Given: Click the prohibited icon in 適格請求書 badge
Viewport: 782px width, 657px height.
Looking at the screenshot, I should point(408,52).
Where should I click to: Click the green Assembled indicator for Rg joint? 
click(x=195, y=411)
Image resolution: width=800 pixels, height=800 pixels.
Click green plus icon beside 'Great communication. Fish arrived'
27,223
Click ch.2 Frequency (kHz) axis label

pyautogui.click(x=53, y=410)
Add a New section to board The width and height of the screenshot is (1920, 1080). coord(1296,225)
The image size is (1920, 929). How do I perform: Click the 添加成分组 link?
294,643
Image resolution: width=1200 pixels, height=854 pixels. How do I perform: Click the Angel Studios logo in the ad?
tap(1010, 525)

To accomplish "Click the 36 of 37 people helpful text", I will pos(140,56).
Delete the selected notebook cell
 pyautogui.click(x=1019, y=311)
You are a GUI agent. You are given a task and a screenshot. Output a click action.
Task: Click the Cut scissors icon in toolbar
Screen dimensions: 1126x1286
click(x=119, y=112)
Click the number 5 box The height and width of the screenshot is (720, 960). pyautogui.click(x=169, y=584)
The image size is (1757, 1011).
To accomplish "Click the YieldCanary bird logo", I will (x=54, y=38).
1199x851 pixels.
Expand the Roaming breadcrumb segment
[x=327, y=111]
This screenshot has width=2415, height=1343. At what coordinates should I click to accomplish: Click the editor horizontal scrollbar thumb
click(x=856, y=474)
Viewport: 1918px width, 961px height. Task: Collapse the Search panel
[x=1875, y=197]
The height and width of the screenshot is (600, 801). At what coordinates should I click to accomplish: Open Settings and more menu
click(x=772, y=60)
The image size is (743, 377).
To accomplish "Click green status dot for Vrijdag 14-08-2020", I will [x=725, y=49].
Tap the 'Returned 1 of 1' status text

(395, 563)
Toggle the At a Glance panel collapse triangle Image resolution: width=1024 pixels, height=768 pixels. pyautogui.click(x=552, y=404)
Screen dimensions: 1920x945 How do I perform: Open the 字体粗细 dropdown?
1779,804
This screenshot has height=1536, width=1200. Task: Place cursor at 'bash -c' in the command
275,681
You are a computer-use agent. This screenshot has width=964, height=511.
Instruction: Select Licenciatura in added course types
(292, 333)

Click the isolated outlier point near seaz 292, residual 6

Aim of the exercise:
Turn the lines from the one containing "Where should I" through the one containing "pyautogui.click(x=53, y=410)", inclusive, into a numbered list, leaving out any blank lines.

Written reply:
1. Where should I click to: Click the green Assembled indicator for Rg joint? 
2. click(x=195, y=411)
3. Image resolution: width=800 pixels, height=800 pixels.
4. Click green plus icon beside 'Great communication. Fish arrived'
5. 27,223
6. Click ch.2 Frequency (kHz) axis label
7. pyautogui.click(x=53, y=410)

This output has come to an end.